Where to go from here?

To make extra sure diagnostics were correct, a little patch was developed as a proof of concept, disabling the HAVE_GETRANDOM macro, so that the while loop quoted above isn’t even tried, and so that one jumps directly to the fallback reading from /dev/*random. It was a bit tricky to get this part right since there are several places where it can be enabled: a configure.ac check, another check on the __NR_getrandom macro, and a final check on the SYS_getrandom macro.

--- a/configure.ac
+++ b/configure.ac
@@ -462,7 +462,6 @@ AC_CHECK_FUNCS([ \\
 	getdtablesize \\
 	getexecname \\
 	getmntinfo \\
-	getrandom \\
 	getrlimit \\
 	getsgnam \\
 	inotify_init \\
--- a/lib/randutils.c
+++ b/lib/randutils.c
@@ -27,14 +27,14 @@
 
 #ifdef HAVE_GETRANDOM
 # include <sys/random.h>
-#elif defined (__linux__)
+#elif 0
 # if !defined(SYS_getrandom) && defined(__NR_getrandom)
    /* usable kernel-headers, but old glibc-headers */
 #  define SYS_getrandom __NR_getrandom
 # endif
 #endif
 
-#if !defined(HAVE_GETRANDOM) && defined(SYS_getrandom)
+#if 0
 /* libc without function, but we have syscal */
 #define GRND_NONBLOCK 0x01
 #define GRND_RANDOM 0x02

This patch ensures a direct read from /dev/*random, which means delays go away, and that Debian Installer starts properly. Hurray?

Unfortunately, it doesn’t seem reasonable to degrade the quality of randomness used by a function called uuid_generate_random(), since it might be used by something a little more critical than setting UUIDs for fonts in fontconfig; a quick search on sources.debian.org returns 58 packages with that name in their source code at the very least. Increasing this function’s complexity to add an I don’t care about entropy quality option doesn’t seem too good either. So maybe it might make sense to see if fontconfig might be tweaked to use something that wouldn’t rely on getrandom()…

Time to report these findings to the Debian Installer team as a whole, adding fontconfig and util-linux developers to the loop. Let’s see what consensus we can reach.

Update (June 2018)

Ben Hutchings saved the day one more time, checking my status report and quickly pointing out that the same issue was encountered with plymouth as well.
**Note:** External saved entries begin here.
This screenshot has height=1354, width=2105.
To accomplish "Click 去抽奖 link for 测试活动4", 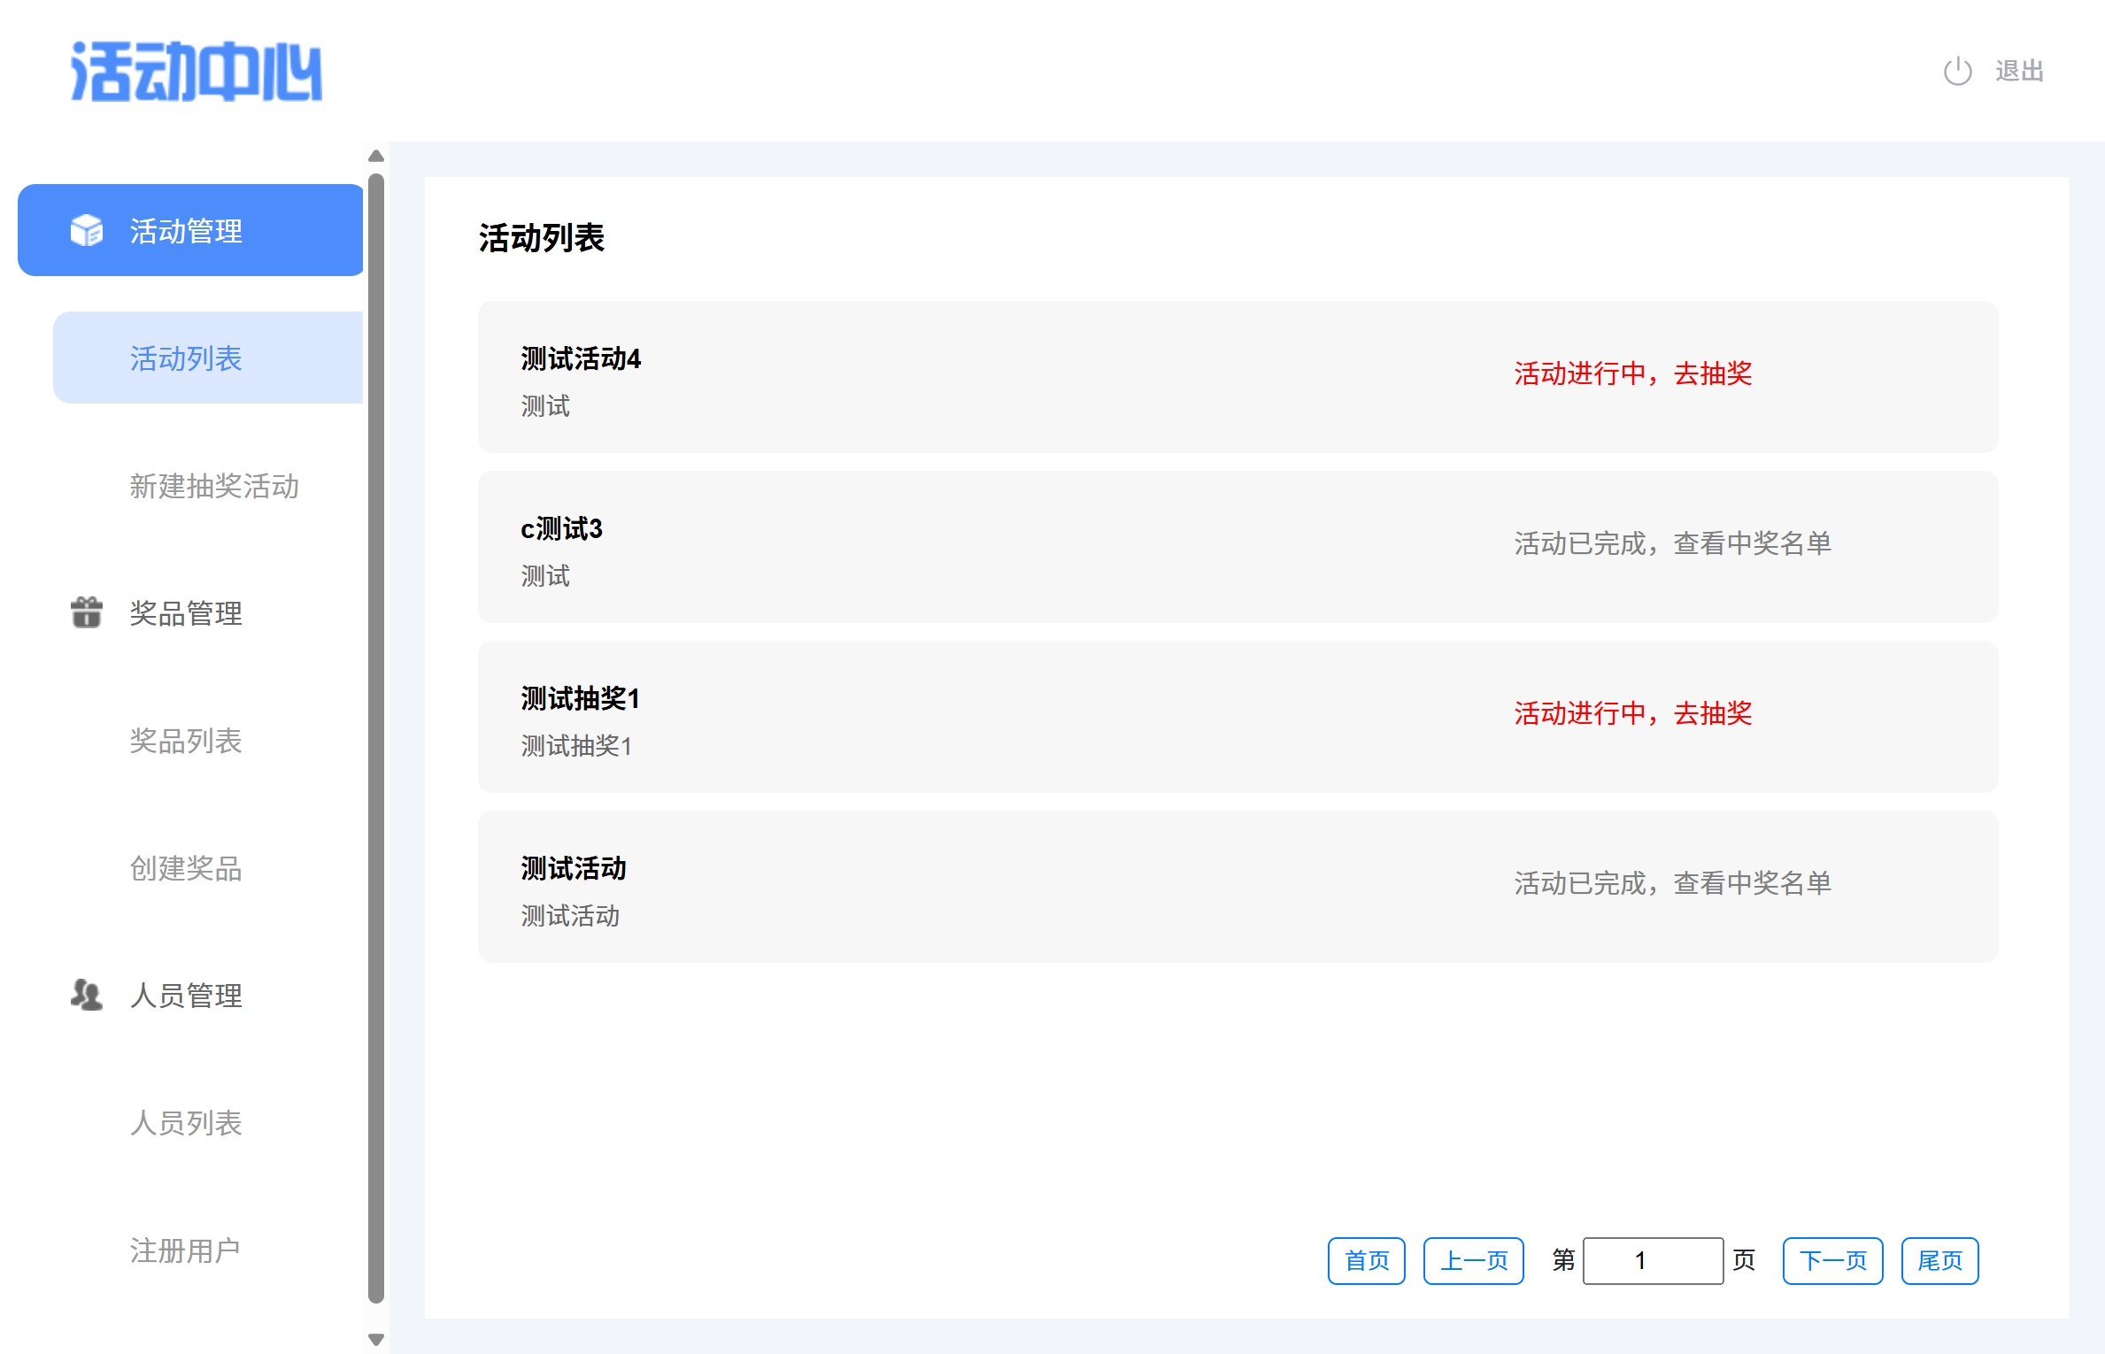I will (1712, 373).
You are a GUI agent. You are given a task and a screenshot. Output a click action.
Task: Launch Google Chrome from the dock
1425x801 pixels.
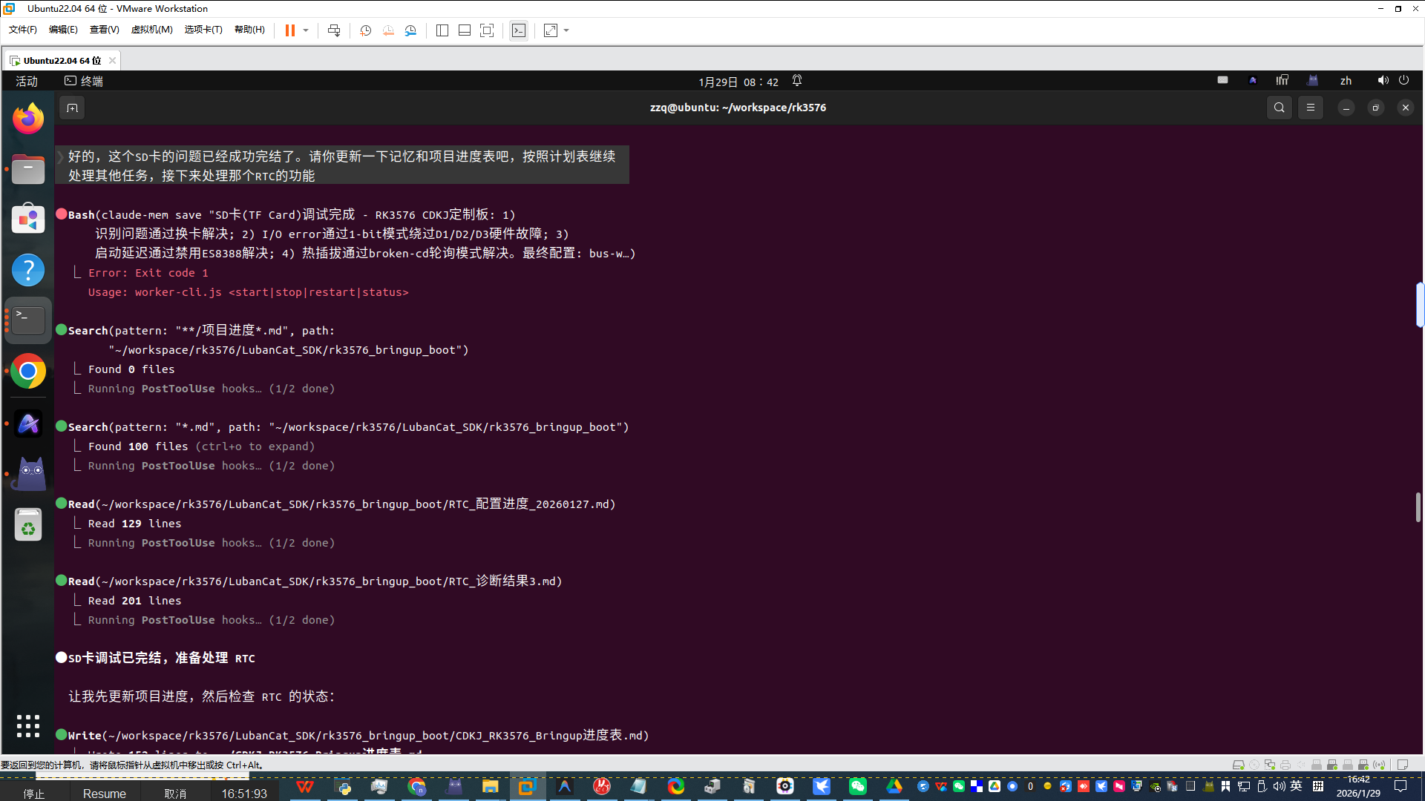coord(28,372)
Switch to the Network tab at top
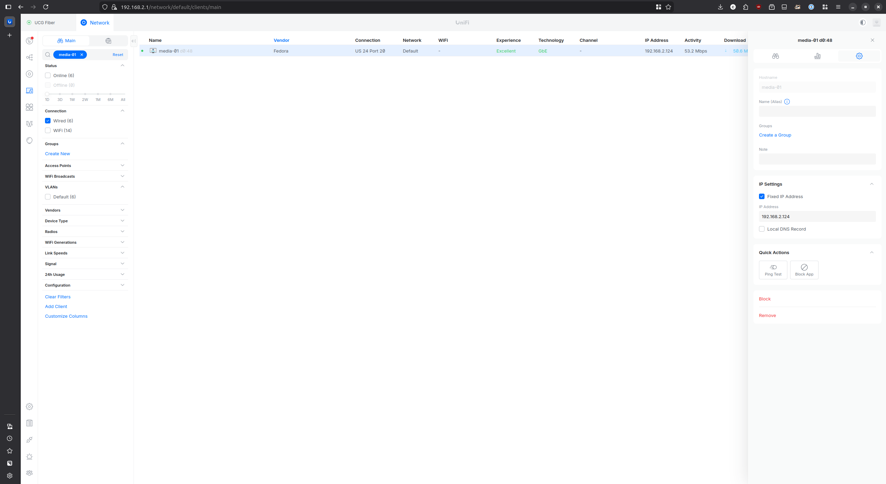The width and height of the screenshot is (886, 484). [x=95, y=22]
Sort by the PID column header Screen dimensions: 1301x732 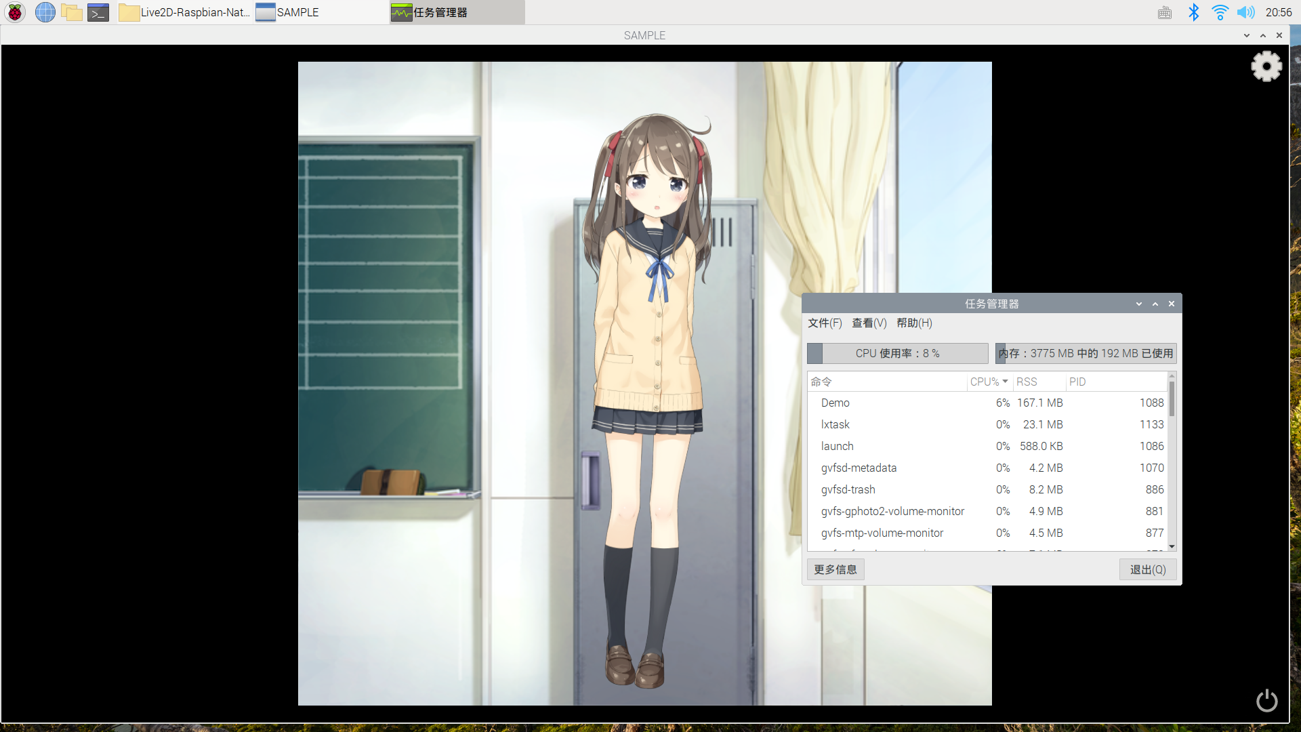point(1077,382)
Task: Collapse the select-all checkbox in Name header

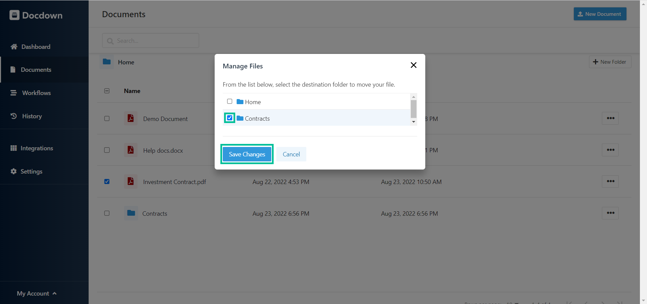Action: click(x=106, y=91)
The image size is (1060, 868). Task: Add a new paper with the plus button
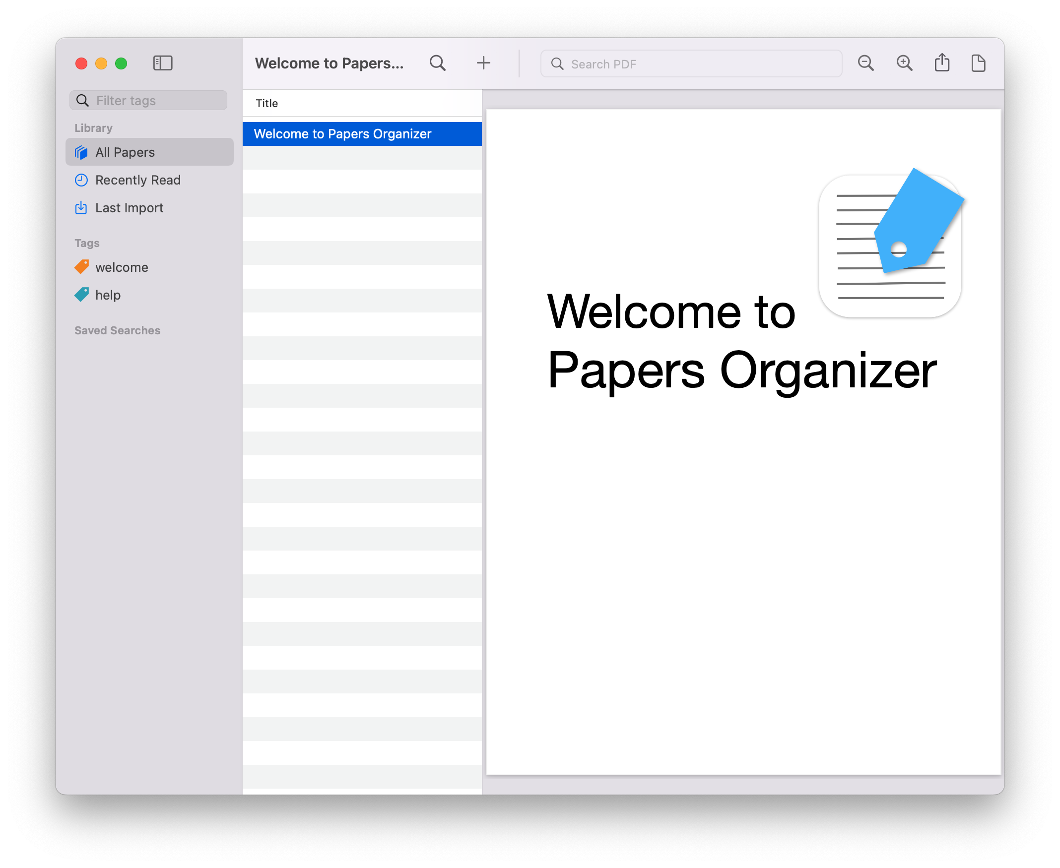(483, 63)
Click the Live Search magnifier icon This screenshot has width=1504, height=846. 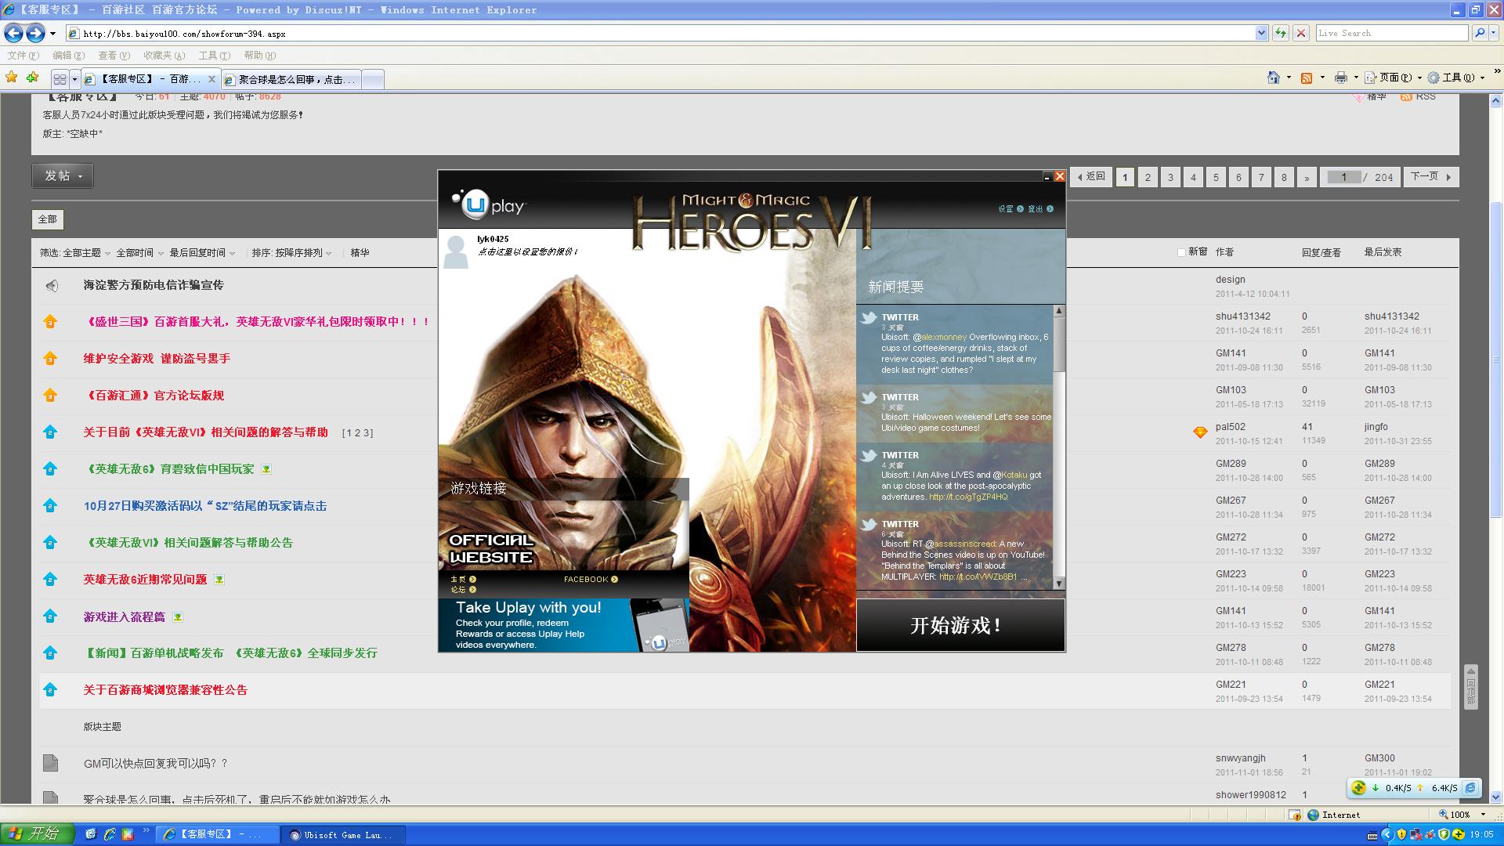pos(1479,33)
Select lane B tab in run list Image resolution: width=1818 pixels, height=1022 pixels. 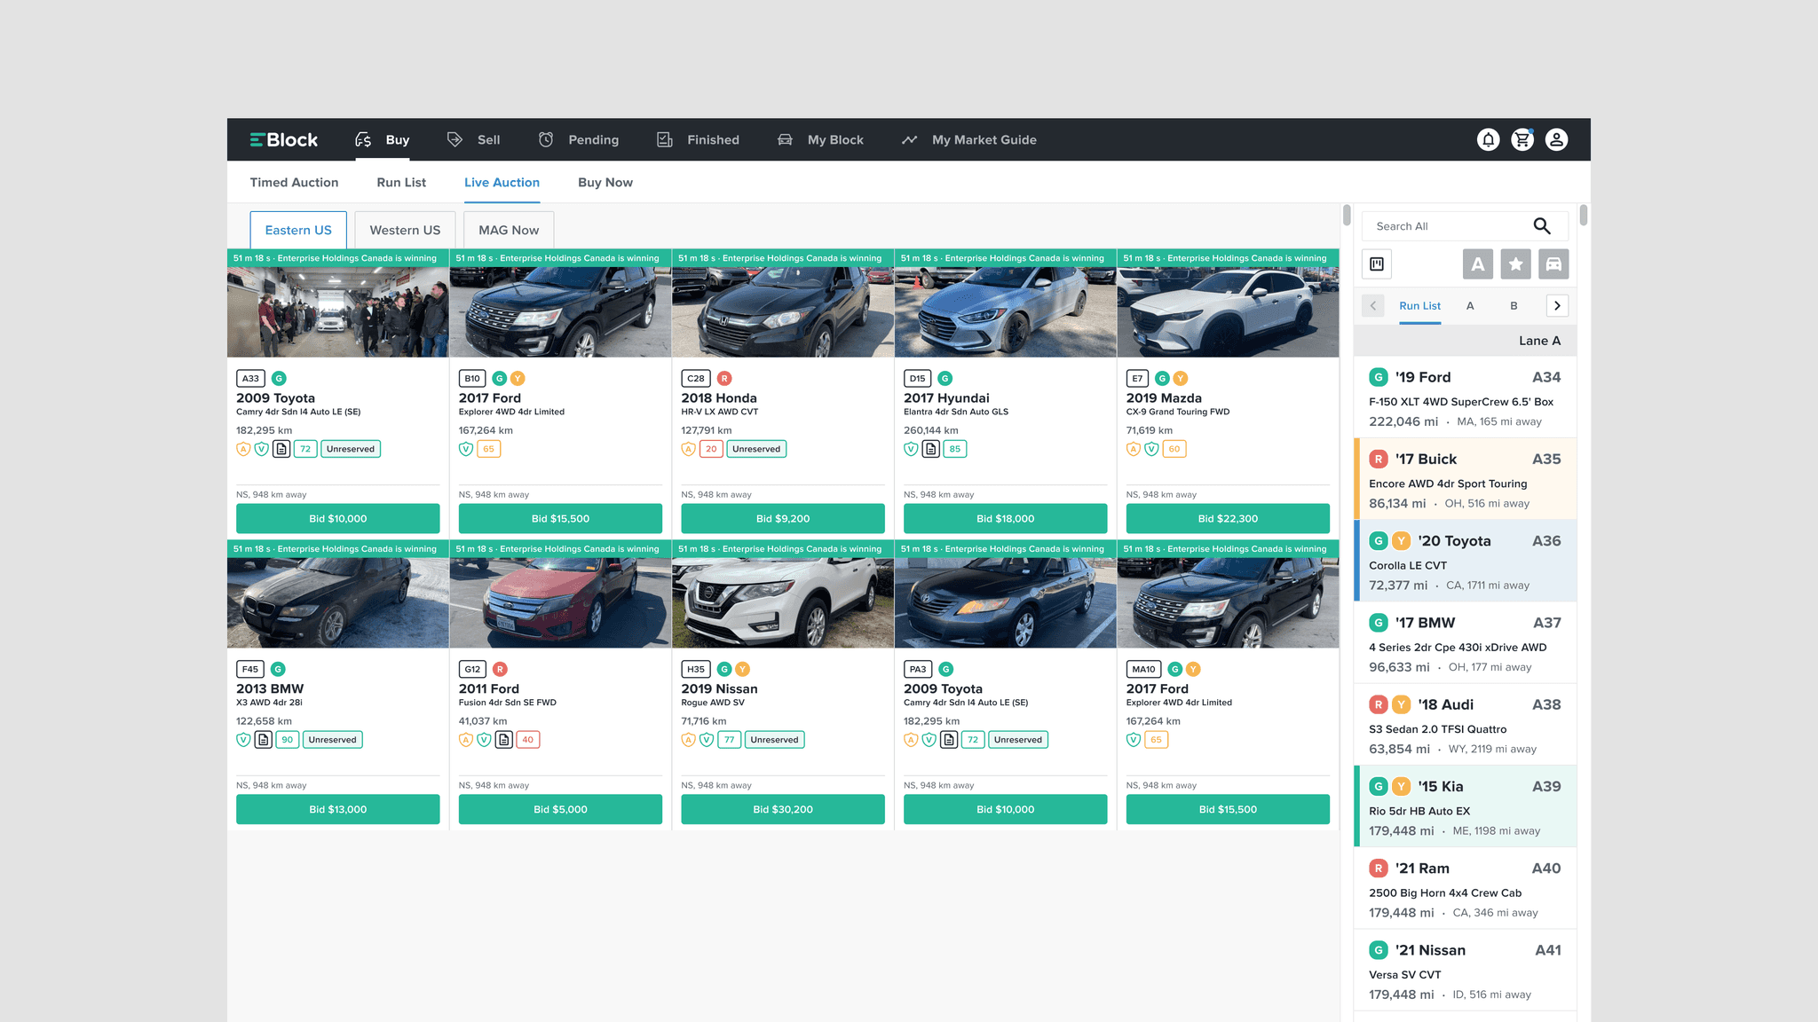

That component also runs very early in the boot process, to provide with a graphical “splash” screen.

Borrowing the fix from plymouth was very easy, as it was only about creating the fontconfig cache at build-time thanks to an fc-cache call; and that finally made this issue vanish!

There was still a little issue left to fix, as the X server had been updated in the meanwhile: a transition to a major version of the X stack had started in unstable in the meanwhile, and there was a regression with the fbdev driver. The server would fail to start with:

Xorg: symbol lookup error: /usr/lib/xorg/modules/drivers/fbdev_drv.so: undefined symbol: shadowUpdatePackedWeak

The Debian Installer side was tracked in #900317, even if the actual issue was first filed as #900613 against the xserver-xorg-video-fbdev package (also affecting its xserver-xorg-video-fbdev-udeb counterpart).

Having very responsive X people helped Cyril realize the patch was easy to grab and test, and that finally concluded the treasure hunt to repair the graphical installer! Two weeks after that, the Debian Installer Buster Alpha 3 release was published.